The data about Vioxx do suggest that the use of the drug increases CV event risk, but the decision to continue to use it should have been made on the basis of its effectiveness and absolute, not relative, risk in people who are unresponsive or cannot tolerate other medications, not as a result of headlines and the pressure of litigation. There is a question raised that the hype about fewer gastrointestinal adverse effects with the COX2 inhibitors may be exaggerated; that Advil, Aleve (naproxen; Bayer, Pittsburgh, PA), and other NSAIDs are just as effective and less expensive. In many cases, this may be true but, as noted, there are patients who cannot tolerate these agents or in whom they do not work. There are some data to suggest that even naproxen may increase myocardial infarction and stroke. The available data are not definitive.

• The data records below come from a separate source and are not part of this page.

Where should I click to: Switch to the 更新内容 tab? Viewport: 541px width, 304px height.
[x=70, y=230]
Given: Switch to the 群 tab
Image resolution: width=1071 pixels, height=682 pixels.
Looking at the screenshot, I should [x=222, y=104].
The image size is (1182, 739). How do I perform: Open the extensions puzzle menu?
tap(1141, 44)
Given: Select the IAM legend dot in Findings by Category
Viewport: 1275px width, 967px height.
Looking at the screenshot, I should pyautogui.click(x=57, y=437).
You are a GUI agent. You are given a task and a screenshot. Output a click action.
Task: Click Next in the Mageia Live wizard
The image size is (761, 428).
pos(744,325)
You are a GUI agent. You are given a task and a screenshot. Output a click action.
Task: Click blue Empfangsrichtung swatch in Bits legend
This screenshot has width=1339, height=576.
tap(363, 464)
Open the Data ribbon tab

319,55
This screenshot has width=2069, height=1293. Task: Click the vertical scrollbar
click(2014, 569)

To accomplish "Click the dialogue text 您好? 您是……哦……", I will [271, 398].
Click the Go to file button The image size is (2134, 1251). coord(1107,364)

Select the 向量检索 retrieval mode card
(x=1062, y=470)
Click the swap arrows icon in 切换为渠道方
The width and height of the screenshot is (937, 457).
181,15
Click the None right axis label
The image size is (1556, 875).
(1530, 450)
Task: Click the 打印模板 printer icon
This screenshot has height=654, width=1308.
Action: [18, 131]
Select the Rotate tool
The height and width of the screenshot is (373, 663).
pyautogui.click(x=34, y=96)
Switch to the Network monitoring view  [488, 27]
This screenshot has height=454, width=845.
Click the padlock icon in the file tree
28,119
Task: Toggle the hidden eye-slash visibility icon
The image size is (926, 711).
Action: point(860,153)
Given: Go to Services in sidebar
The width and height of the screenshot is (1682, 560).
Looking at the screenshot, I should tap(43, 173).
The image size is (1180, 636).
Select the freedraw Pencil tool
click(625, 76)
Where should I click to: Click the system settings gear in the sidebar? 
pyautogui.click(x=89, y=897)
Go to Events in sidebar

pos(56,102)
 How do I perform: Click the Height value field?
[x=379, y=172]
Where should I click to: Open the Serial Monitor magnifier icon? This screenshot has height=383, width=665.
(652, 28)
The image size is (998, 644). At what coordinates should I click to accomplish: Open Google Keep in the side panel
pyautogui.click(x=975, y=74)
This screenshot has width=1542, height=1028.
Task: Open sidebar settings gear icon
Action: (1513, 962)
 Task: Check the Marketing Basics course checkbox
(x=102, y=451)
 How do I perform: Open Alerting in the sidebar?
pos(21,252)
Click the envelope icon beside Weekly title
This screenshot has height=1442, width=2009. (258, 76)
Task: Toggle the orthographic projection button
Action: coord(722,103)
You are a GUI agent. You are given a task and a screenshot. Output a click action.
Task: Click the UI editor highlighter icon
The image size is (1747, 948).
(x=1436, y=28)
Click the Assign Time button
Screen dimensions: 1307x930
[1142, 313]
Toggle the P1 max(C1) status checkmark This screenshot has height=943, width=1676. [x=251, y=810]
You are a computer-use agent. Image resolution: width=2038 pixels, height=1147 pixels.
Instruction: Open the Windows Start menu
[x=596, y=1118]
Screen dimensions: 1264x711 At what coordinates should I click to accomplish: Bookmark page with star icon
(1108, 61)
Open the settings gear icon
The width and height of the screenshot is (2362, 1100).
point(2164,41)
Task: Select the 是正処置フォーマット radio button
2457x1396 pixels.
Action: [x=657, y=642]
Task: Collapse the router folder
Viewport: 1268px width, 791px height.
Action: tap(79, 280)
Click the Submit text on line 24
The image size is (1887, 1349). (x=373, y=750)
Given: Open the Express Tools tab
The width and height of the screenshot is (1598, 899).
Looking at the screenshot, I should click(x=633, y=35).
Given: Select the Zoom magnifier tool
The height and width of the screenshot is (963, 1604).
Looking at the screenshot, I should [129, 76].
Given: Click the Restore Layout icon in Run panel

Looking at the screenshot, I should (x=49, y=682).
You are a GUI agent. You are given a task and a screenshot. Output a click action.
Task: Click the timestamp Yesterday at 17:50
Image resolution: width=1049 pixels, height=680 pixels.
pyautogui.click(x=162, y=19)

Additional information with further direct comparisons must be gathered. In the meantime, the rhetoric and hype should be toned down and the true risk of these agents evaluated by physicians and patients alike. If someone does not respond to Tylenol, aspirin, or one of the NSAIDs, the use of a COX2 inhibitor in recommended dosages should still be considered, especially if the patient has a history of gastrointestinal disorders. We must increasingly be vigilant about drug side effects and reactions, but should not let the headlines and threats of legal action prevent us from practicing good medicine. The FDA should be encouraged to increase its drug surveillance capabilities, but should not be forced to make decisions that are not based on carefully controlled scientific observations—benefit-to-risk still should be an overriding consideration.
This editorial was written prior to the recommendations of the US Food and Drug Administration's advisory panel and publication of study results in the New England Journal of Medicine. The panel recommendations not to remove the COX2 inhibitors from the market appear to be reasonable.